▶ [Work request] Omit every picture, then give all the entries again exactly.

START Data extract

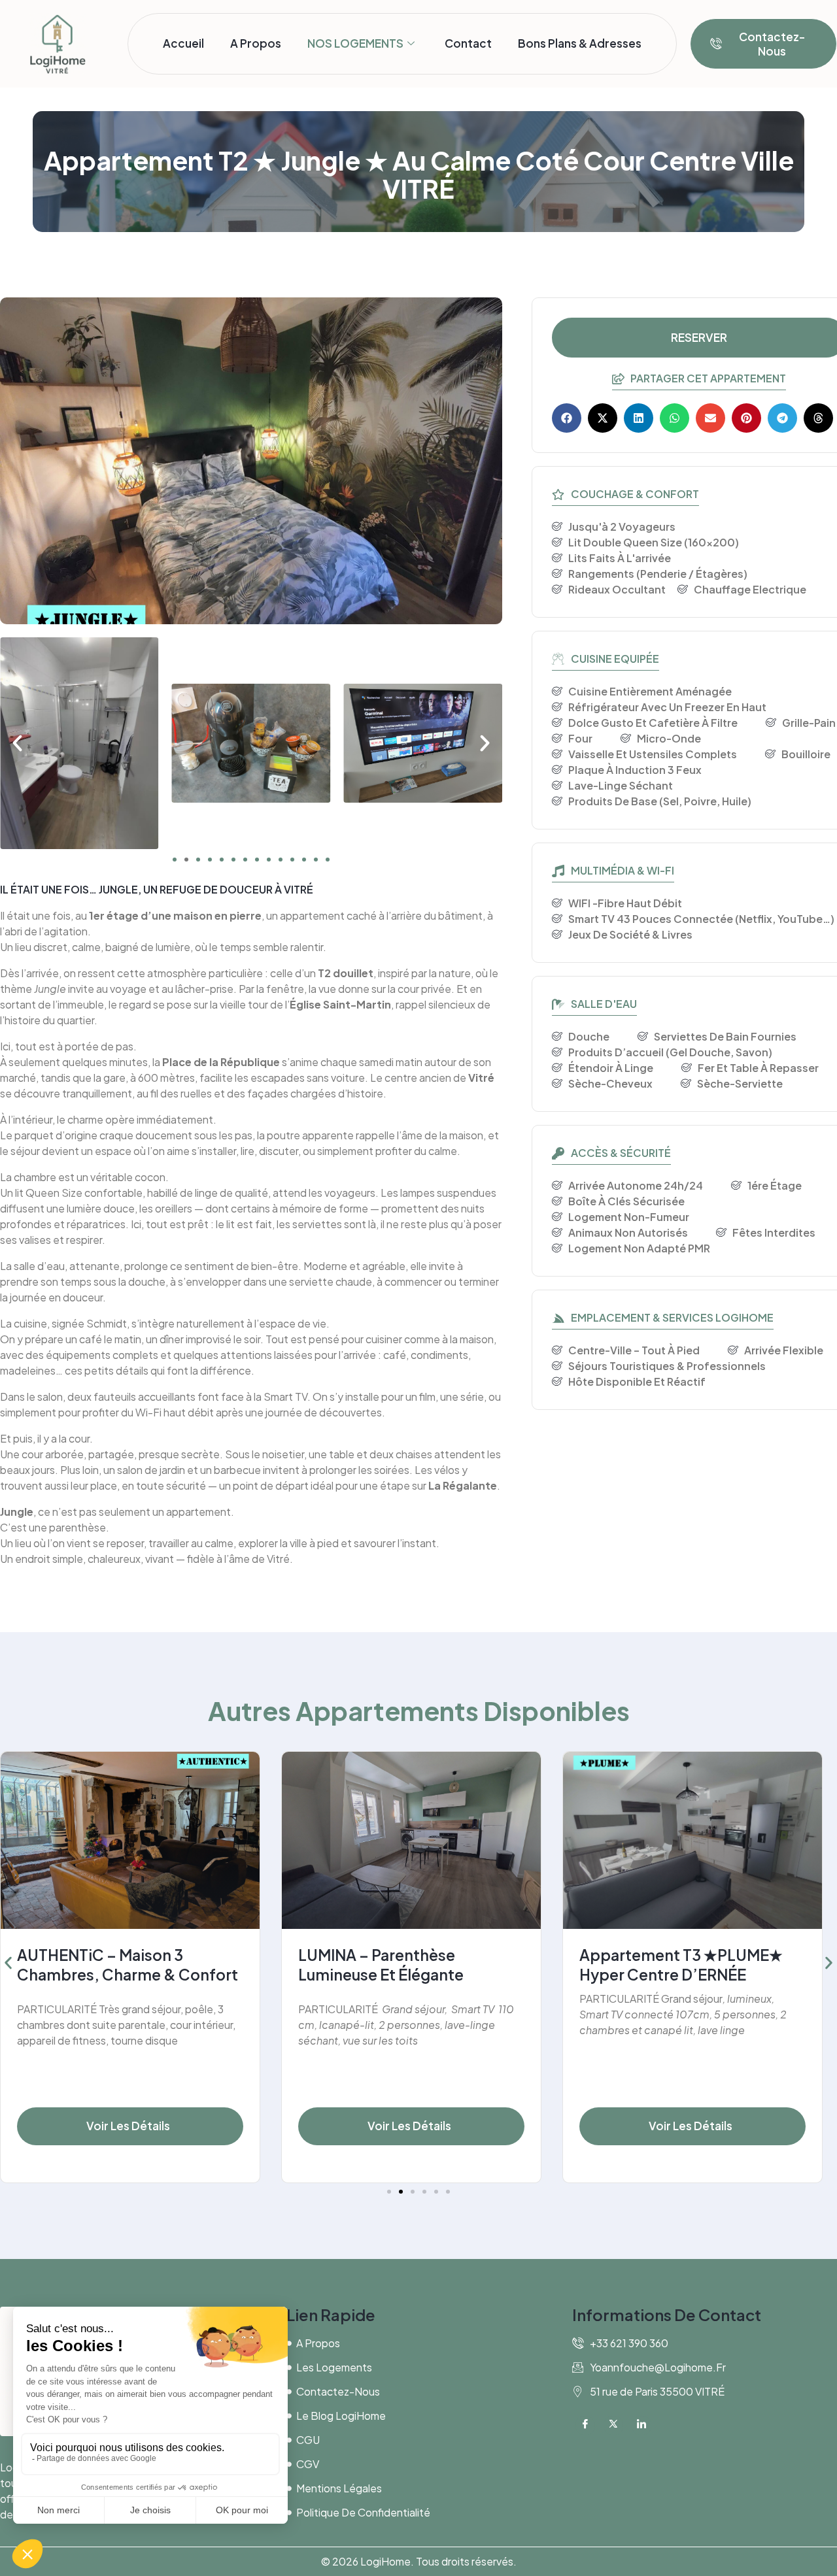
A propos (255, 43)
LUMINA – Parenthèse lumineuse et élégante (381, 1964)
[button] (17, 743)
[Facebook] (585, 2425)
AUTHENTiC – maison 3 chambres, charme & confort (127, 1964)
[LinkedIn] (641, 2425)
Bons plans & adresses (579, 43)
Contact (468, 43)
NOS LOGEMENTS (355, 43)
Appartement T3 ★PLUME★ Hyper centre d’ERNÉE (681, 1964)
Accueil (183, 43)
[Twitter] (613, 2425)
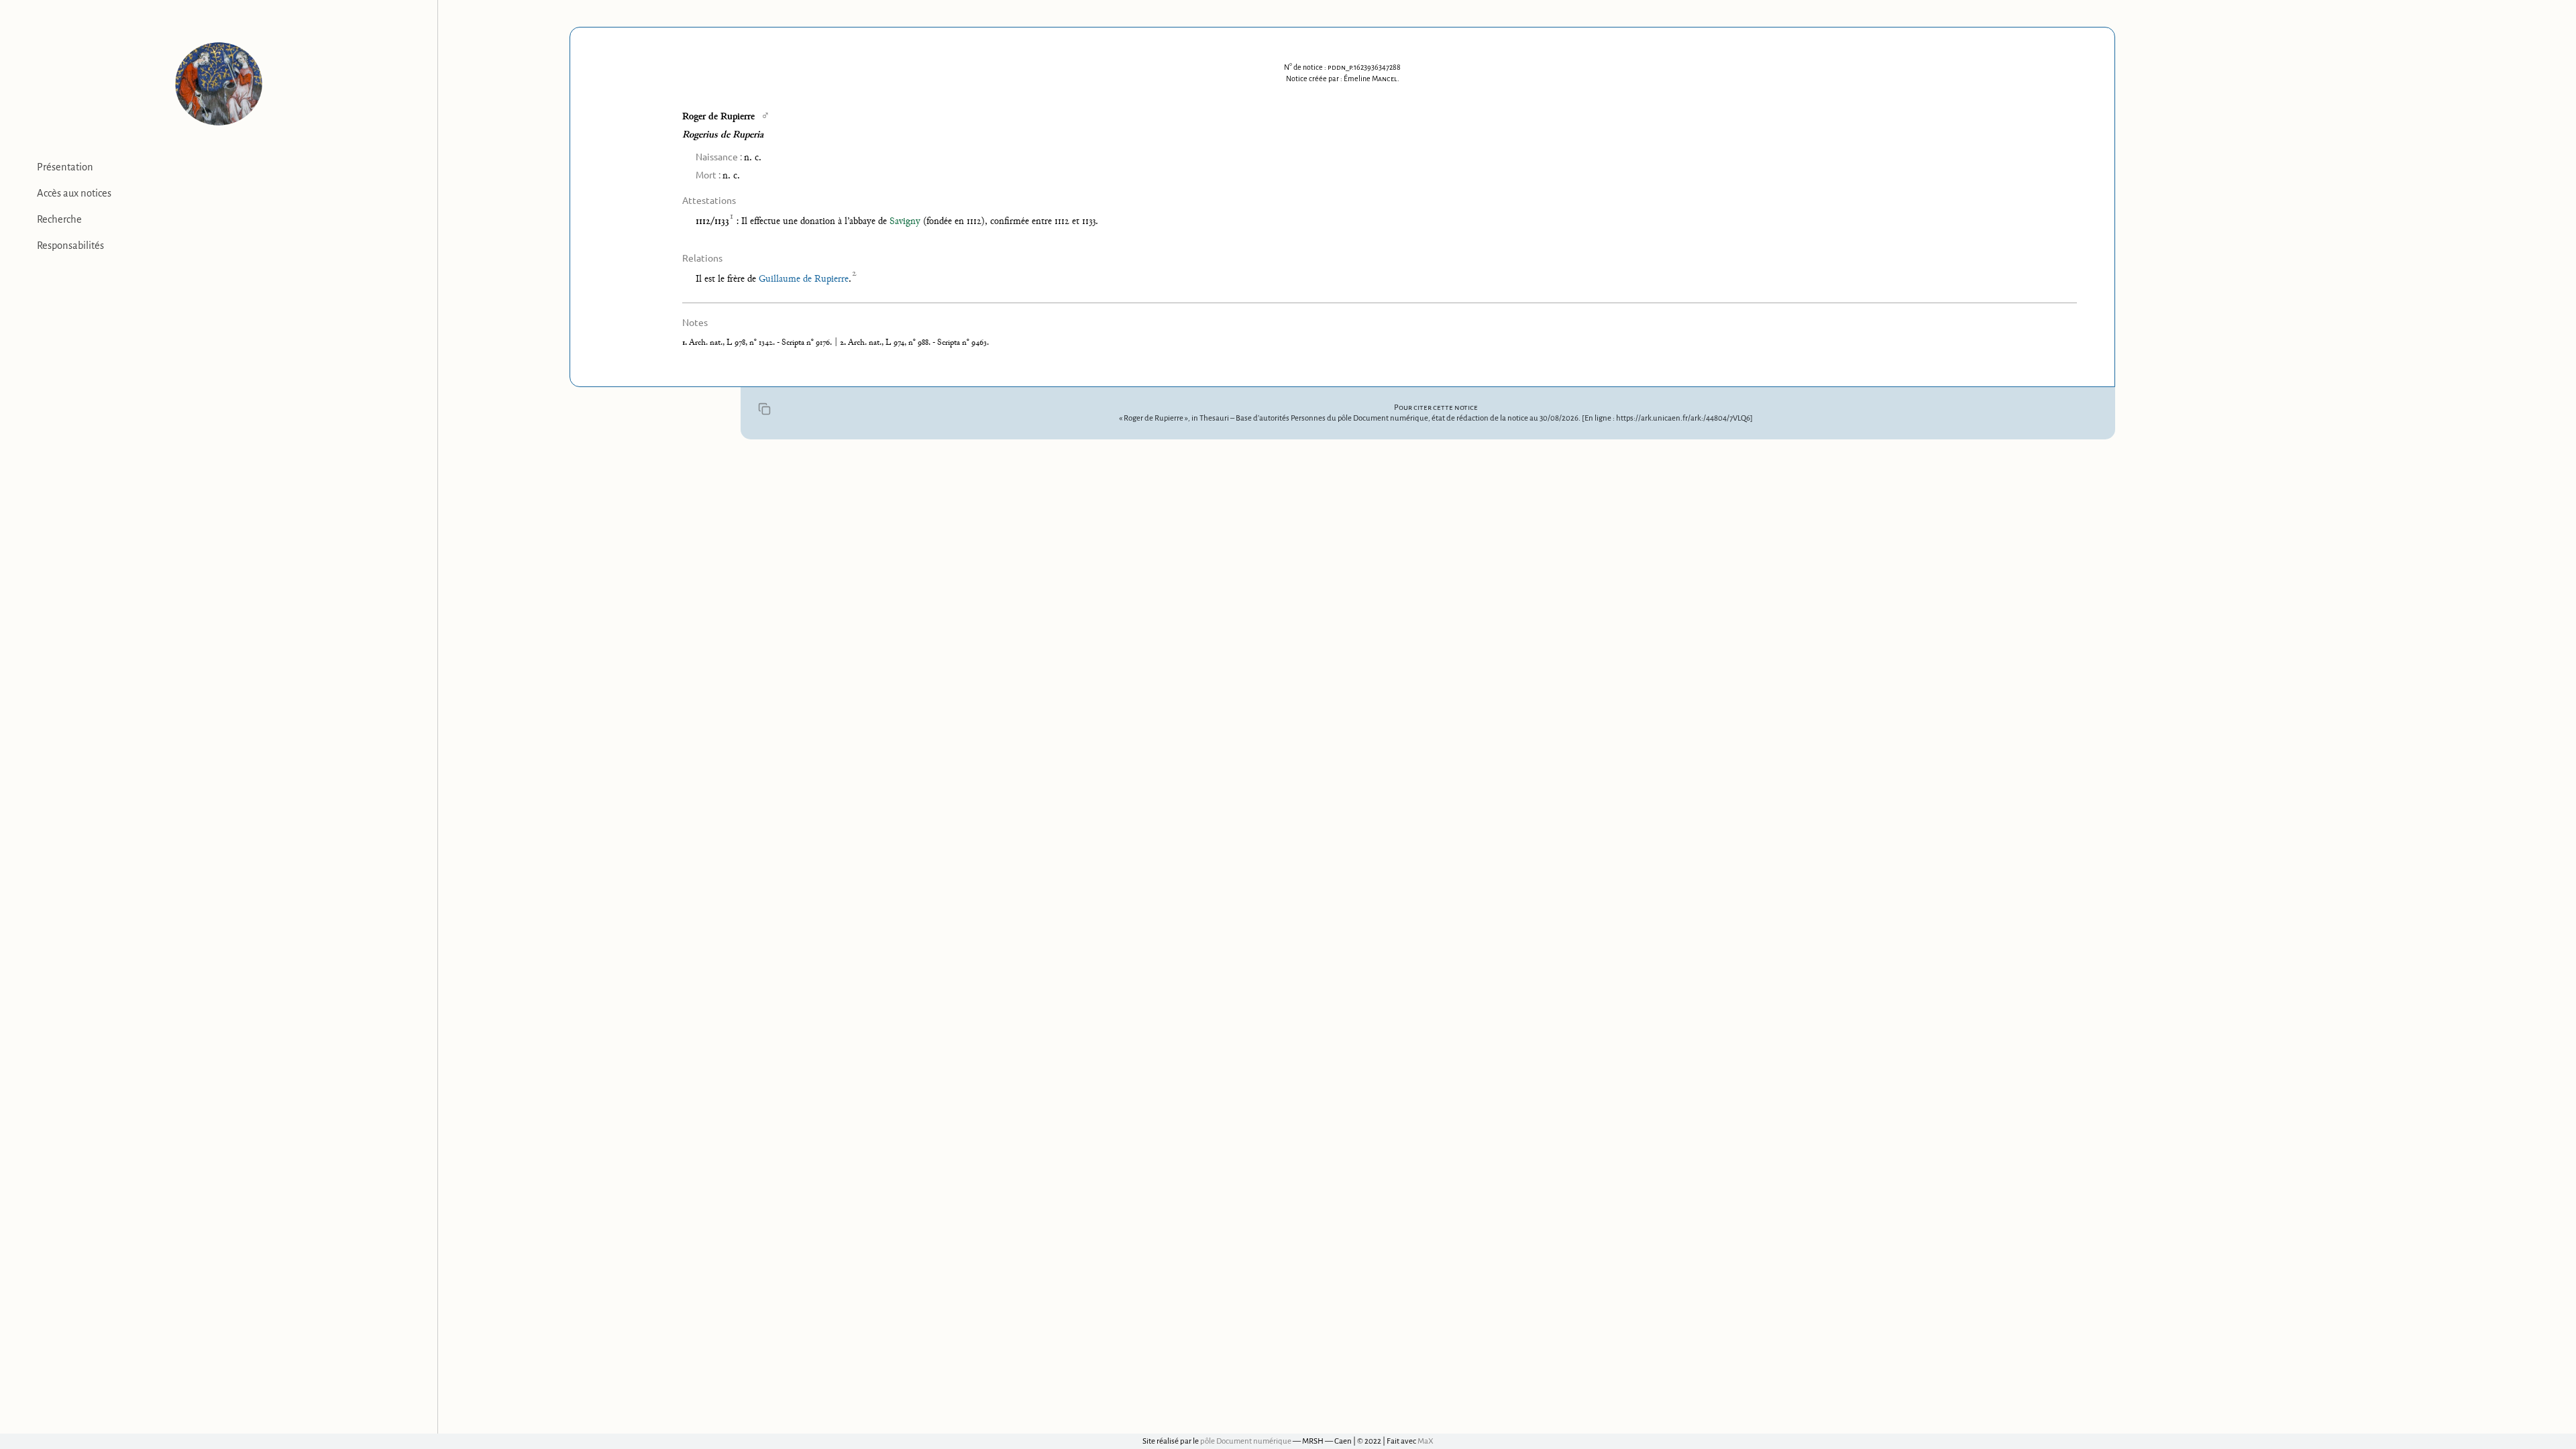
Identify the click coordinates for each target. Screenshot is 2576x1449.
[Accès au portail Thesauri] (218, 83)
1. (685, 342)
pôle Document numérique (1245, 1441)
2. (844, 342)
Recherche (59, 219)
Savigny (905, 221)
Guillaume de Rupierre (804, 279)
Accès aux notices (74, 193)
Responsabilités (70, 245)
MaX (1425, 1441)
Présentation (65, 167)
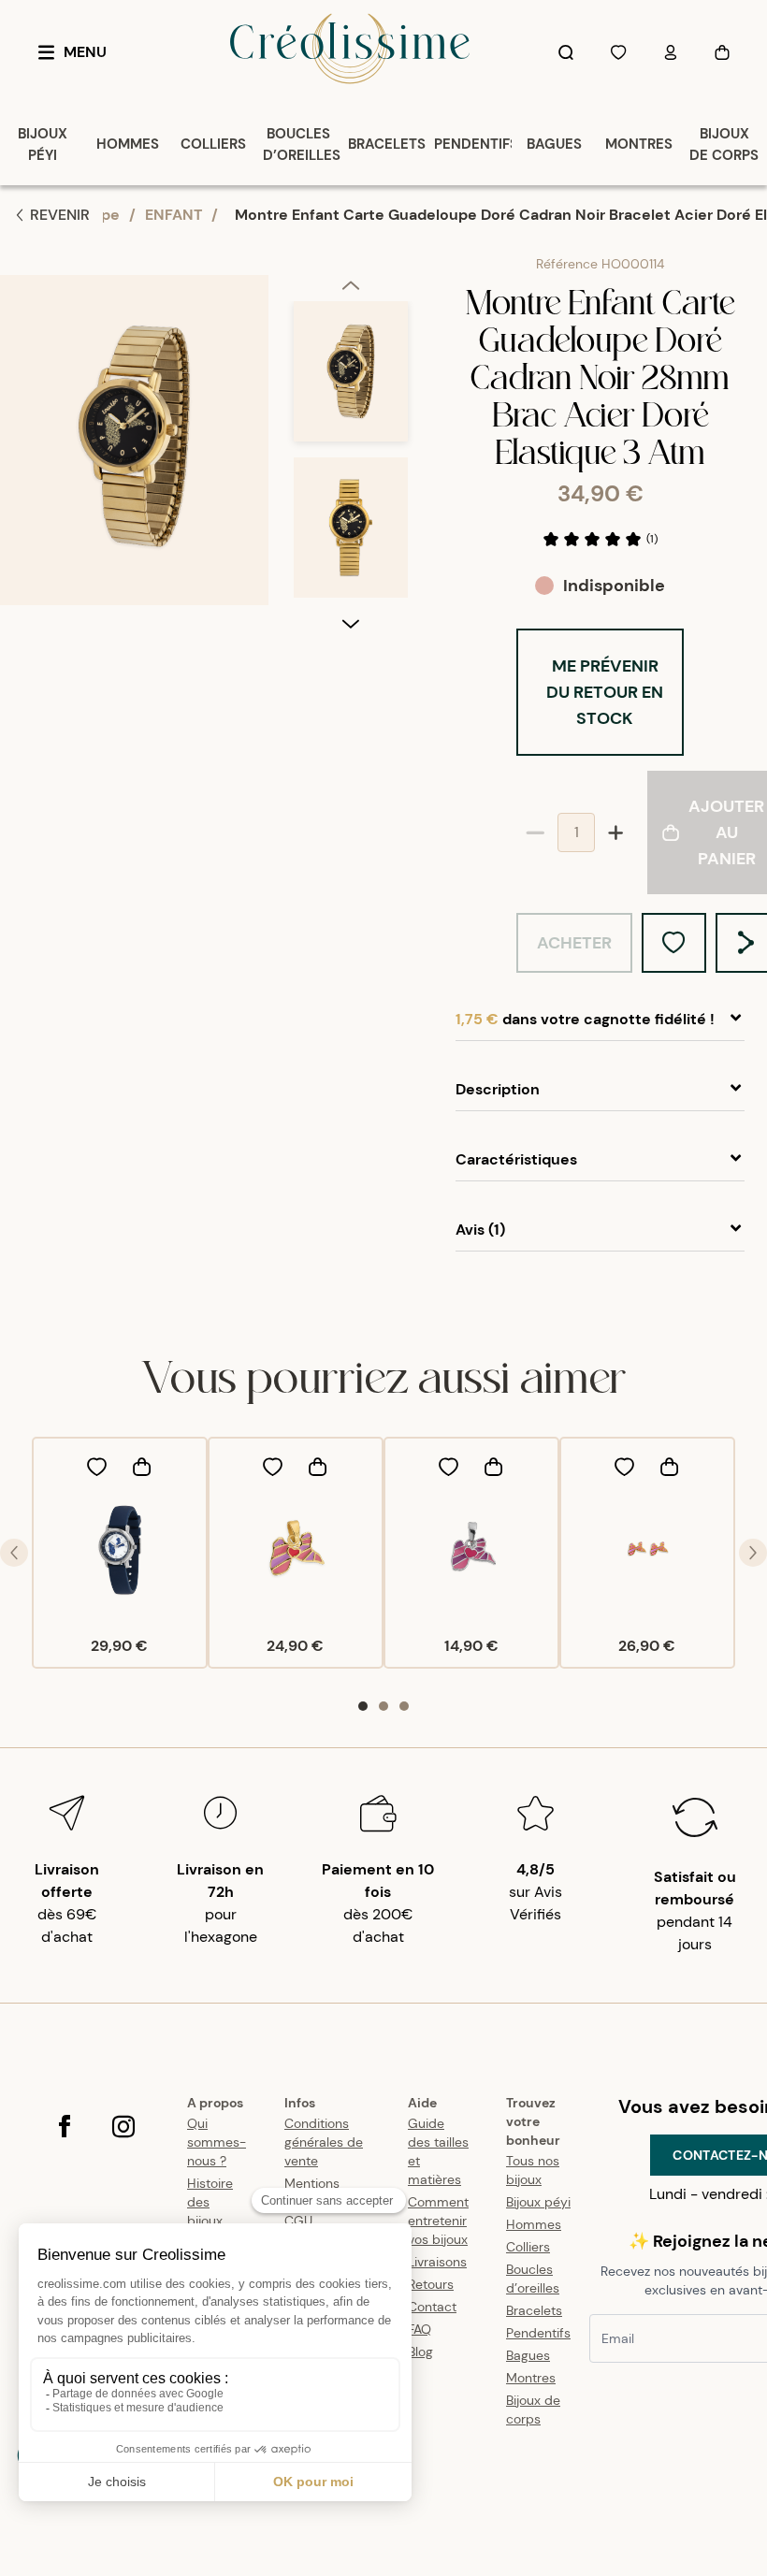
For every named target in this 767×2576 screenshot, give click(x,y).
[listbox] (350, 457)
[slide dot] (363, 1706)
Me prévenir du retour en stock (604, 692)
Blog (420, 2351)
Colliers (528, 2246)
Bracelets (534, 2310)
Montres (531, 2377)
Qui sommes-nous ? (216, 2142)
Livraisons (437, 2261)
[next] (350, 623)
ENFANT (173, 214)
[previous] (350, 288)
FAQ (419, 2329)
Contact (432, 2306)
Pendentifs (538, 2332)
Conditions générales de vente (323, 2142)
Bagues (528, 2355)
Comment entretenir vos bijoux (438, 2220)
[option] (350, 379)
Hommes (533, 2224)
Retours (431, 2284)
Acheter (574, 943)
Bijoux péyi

END Data extract

▶ [Task output]
A propos (255, 43)
LUMINA – Parenthèse lumineuse et élégante (381, 1964)
[button] (17, 743)
[Facebook] (585, 2425)
AUTHENTiC – maison 3 chambres, charme & confort (127, 1964)
[LinkedIn] (641, 2425)
Bons plans & adresses (579, 43)
Contact (468, 43)
NOS LOGEMENTS (355, 43)
Appartement T3 ★PLUME★ Hyper centre d’ERNÉE (681, 1964)
Accueil (183, 43)
[Twitter] (613, 2425)
Identify the click coordinates for each target. Screenshot is 2576x1449.
[Accès au portail Thesauri] (218, 83)
1. (685, 342)
pôle Document numérique (1245, 1441)
2. (844, 342)
Recherche (59, 219)
Savigny (905, 221)
Guillaume de Rupierre (804, 279)
Accès aux notices (74, 193)
Responsabilités (70, 245)
MaX (1425, 1441)
Présentation (65, 167)
For every named target in this 767×2576 screenshot, give click(x,y).
[listbox] (350, 457)
[slide dot] (363, 1706)
Me prévenir du retour en stock (604, 692)
Blog (420, 2351)
Colliers (528, 2246)
Bracelets (534, 2310)
Montres (531, 2377)
Qui sommes-nous ? (216, 2142)
Livraisons (437, 2261)
[next] (350, 623)
ENFANT (173, 214)
[previous] (350, 288)
FAQ (419, 2329)
Contact (432, 2306)
Pendentifs (538, 2332)
Conditions générales de vente (323, 2142)
Bagues (528, 2355)
Comment entretenir vos bijoux (438, 2220)
[option] (350, 379)
Hommes (533, 2224)
Retours (431, 2284)
Acheter (574, 943)
Bijoux péyi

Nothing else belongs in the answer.